My son sees the ladies drinking blackberry juice from a bottle, and pesters me until I find one that's relatively full and give it to him. He has not drank from a bottle since I was pumping and he was about a month old. He goes to sit on someone else's lap, and I'm thinking, great! Keep him busy for a while and perhaps even a little quiet (this whole thing is about two hours after the official start time, and son has begun getting a bit punchy -- who can blame him?). I swear, not five minutes later, he comes back and it looks as though his BRAND-NEW t-shirt has been tie-dyed purple! It is at this point that I begin to get a migraine. Son starts whining, and I try everything -- look at the balloons! how about nursing? want some food? coffee? tea? valium? Nothing works. He is ready to go, but they haven't even begun opening presents.

So it's "walk around the block time," and since he has napped for about a half hour today (as opposed to his usual two hours), I figure he'll get worn out and fall asleep. No go. Too much stimulation! At least by the time we get back, the presents have begun to be opened. Got to see the presents! That's the best part! At least one can live vicariously through the gift-receiver...

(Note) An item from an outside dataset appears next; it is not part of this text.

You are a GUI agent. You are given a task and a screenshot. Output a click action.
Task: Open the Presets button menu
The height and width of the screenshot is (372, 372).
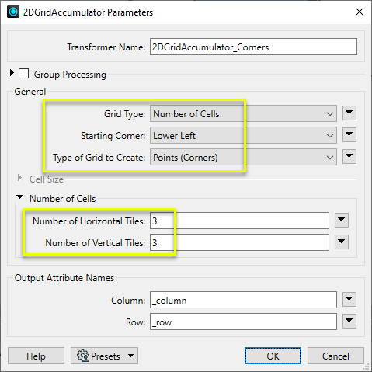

Surely but steadily, we're working our way through the presents, when Auntie decides to STOP and PLAY MORE GAMES. I am ready to strangle the woman. Then it's main course, salad, coffee, cake... And back to presents. At this point it's something like three and a half hours after the official start time, and time for us to take another walk around the extremely large block. When we get back, the presents have resumed being opened, and she's got ours on the floor next to her. I'm sort of bummed that we missed our own present being opened, but turns out she was waiting for us to get back (so sweet!). Finally, my friend's presents and mine have been opened, and it is time for us to begin making our exit.

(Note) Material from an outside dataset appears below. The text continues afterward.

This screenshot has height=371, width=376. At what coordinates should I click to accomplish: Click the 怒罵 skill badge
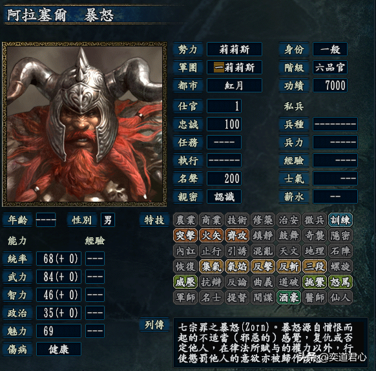tap(340, 282)
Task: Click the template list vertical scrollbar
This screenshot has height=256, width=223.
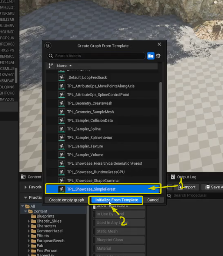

And we get out of there almost FIVE HOURS after the "official" start time.

I have to say that the length of the tea would probably not have bothered me in the least if I hadn't had my son there. There were some very nice people there, and I guess it is just the Costa Rican way for the ladies to get together without the men around, relax, gossip, and in general have a nice time. I have slowly (hit me over the head with a two-by-four, why don't ya!) begun to realize that I cannot really go to things like this, or out to dinner, or to a movie, with a toddler. So I am accepting that, in fact, life does change with a baby in ways I didn't want to admit. Ah, such is life. And I will plan in advance next time, drive us myself, then if leaving early is necessary, I can just take off.

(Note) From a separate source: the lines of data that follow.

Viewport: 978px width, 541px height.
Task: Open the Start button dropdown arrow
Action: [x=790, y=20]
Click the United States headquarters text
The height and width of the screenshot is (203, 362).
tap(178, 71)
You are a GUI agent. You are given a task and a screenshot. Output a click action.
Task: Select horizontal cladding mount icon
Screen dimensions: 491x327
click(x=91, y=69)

Ok, you're thinking, so the day was not that bad, all in all, right? Well, the day was not quite over! We stopped at a farmacia to pick up something for my oncoming migraine, and I down two Cafiaspirina (the Latin American version of Excedrin for migraines), forgetting that I hadn't had all that much to eat that day (other than breakfast). So I start getting the caffeine shakes on the way home, and call esposo to make me something to take out, but the cafe is packed and he doesn't have time (apparently!). When we get there (I've left my car parked there), I run in and grab a travel mug full of soup, which I proceed to pour all over my crotch as I'm getting back in my friend's car. I grab some aloe from the cafe, but wait until I get home to put it on my leg. Son has awoken (he had, thankfully, fallen asleep in the car), so we go ahead and switch the car seat back into my car, and I take off for home. Once there, I liberally apply aloe to my burned leg, and notice something between first and second degree burns on the inside of my leg. Son is irritated, and keeps poking the red spots. Um, like, OUCH! He finally falls asleep at 10:30, and the bed looks better than it has in years...

*Sing to the tune of that silly song about the closet in Zaboomafoo... yes, clearly I have a toddler at home!